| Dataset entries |
------------------------------------------------
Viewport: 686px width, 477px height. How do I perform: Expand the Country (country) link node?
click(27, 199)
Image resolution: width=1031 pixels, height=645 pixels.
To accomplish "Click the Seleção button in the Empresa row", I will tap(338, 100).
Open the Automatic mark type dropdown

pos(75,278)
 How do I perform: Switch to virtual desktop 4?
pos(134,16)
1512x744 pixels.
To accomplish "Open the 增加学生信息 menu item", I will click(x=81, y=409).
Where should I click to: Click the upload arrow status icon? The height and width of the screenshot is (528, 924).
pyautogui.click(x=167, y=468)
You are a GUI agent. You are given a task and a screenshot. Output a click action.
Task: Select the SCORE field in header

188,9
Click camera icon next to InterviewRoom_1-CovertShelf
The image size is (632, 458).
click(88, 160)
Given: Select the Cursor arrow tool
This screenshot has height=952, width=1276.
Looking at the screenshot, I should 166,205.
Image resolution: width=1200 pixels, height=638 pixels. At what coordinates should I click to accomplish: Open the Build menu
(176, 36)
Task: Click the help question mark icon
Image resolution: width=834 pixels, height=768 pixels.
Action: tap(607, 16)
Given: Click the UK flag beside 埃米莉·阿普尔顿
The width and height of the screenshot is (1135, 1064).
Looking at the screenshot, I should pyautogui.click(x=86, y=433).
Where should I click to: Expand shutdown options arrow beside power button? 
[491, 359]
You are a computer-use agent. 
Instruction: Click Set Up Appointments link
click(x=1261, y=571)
------------------------------------------------
| Instructions to follow |
Scan the lines above, and whenever one holds the string "agent", copy it.

| Exercise output |
You are a GUI agent. You are given a task and a screenshot. Output a click action.
You are a computer-use agent. 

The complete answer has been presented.